This week’s topic was digital blurring; we were asked the question at the beginning of our studies, ‘are you more digital in some parts of your life than in others’. My answer to that is absolutely. I use Facebook, Instagram, I have a website for my business and a blog attached to my website which I have to consistently work on. I work well with Microsoft Word, Excel and PowerPoint, I use Photoshop CS6 on a regular basis but this only scratches the surface of digital technology. Give me a game to play and I have no idea and no patience. I see my 8 year old daughter pick up and use any piece of technology she can get her hands on with ease she has no fear and she is prepared to give it a go which is something we adults do lack when it comes to technology. Students of today know more about technology than their teachers do and students will always know more about technology than their teachers (Prensky, 2007). We need to adopt a fearless approach to technology just as children do.
Incorporating further technology applications in upper primary school to extend on the skill set children already have, such as, digital portfolios to store images, multimedia, blog entries and virtual worlds; Flash (Adobe Flash) is a multimedia platform which can be used to add animation, video and interactivity to webpages; multimedia and mashups; cloud computing; gaming consoles such as Wii fit; Photoshop and Jing where videos can be created with narrations (Howell, 2012). Sadly, however, many teachers lack in this area or are not passionate to apply technology such as those mentioned in the classroom; Prensky (2007) explained teachers could benefit by applying technology in their classrooms; students often observe their teachers as technologically ‘illiterate’ due to their lack of fluency with modern technology, students are aware that this technology is needed for their future. It would be of benefit for teachers to learn to ‘divide the labour’, meaning work with students to understand how the technologies work, what they offer and to understand how to include them in assignments (Prensky, 2007)
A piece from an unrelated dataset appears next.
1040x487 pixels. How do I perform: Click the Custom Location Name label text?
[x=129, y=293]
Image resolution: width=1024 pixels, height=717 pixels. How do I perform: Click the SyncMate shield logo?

After watching the Video ‘gaming can make a better world’ I can see Jane’s vision as I am someone who would love to fix all of the world’s problems and I am very passionate about that. I am not a gamer but if I had an opportunity to do good through a game I would be inspired and motivated to play one of these games. To be able to capitalise on the ‘I am better and more success’ in the gaming world (McGonigal, 2010) and utilise this attitude to motivate gamers and have gamers cooperate (McGonigal, 2010) with each other into solving world hunger I feel would be fantastic if it can be achieved. I was listening to JJJ radio the other day and there were game creators explaining their new games, one stood out to me; it was a game from their real life experience of losing their child to cancer, this inspired them to create a game which takes the user through the same experience. The creator believed it would help people going through a similar experience deal with their situation and it would give users who have never been through something like that the opportunity to experience the process of a death of a child through a game. I found this topic controversial as it does deal with a real life situation, not sure I would play it but I can see the pros and cons of a game like this. The way of the future I guess with games that do deal with real life issues.
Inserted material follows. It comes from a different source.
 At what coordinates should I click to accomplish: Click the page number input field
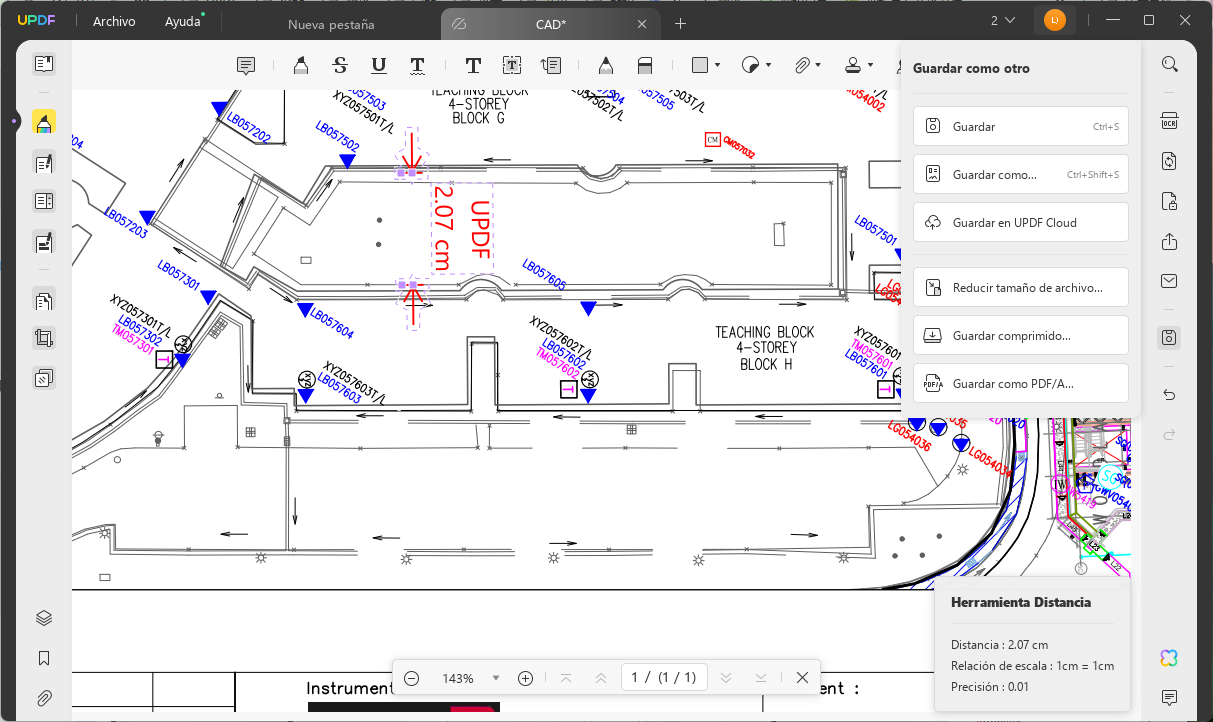(x=665, y=678)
As part of our work this week we were required to create a game with Sploder www.sploder.com. To begin with I had all sorts of trouble with creating the game, when I finally managed to produce the game it then came time for testing; that was where the fun began. I am not a gamer so for me to play my own game was hilarious, I couldn’t manipulate the controls very well at all.
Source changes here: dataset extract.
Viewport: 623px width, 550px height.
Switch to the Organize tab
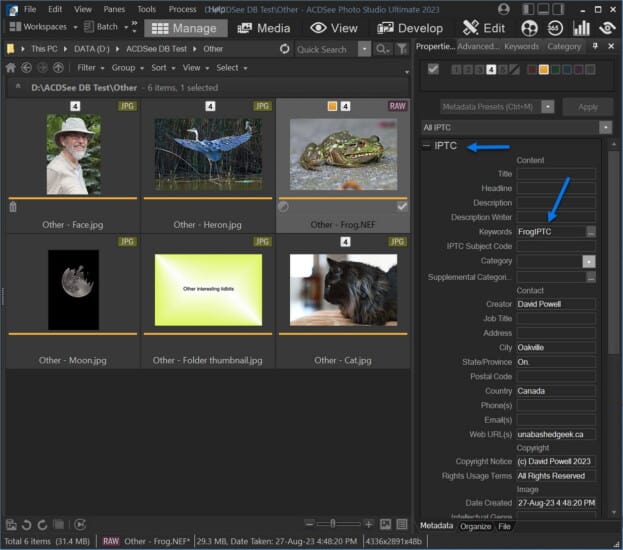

Here is the link to my game Break the House
The first level is pretty easy, once you have scored 6 points you move to the next level which becomes harder as the house structure is reinforced. The house is made up of 3 levels; the bottom level is the strongest, middle medium strength and the top level the weakest.
I did find Sploder challenging , however, I can see the benefit of allowing students to create their own games as it requires critical thinking and problem solving. I really am not into games so I would say that was where my challenge lied. By allowing students to create games in the classroom and allow them to be creative and perhaps set them a task on solving a small problem, unlike world hunger, who knows they may have an innovative idea to help solve depression in young people or world hunger.
Howell, J. (2012). Teaching with ICT: Digital Pedagogies for Collaboration and Creativity. Oxford University Press, South Melbourne, Victoria.
McGonigal, J. (2010). Gaming can make a better world. Retrieved 13 October 2014, from http://www.ted.com/talks/jane_mcgonigal_gaming_can_make_a_better_world#t-210832.
Prensky, M. (2007). How to teach with technology: Keeping both teachers and students comfortable in an era of exponential change. Emerging technologies for learning, 2(4), 40-46.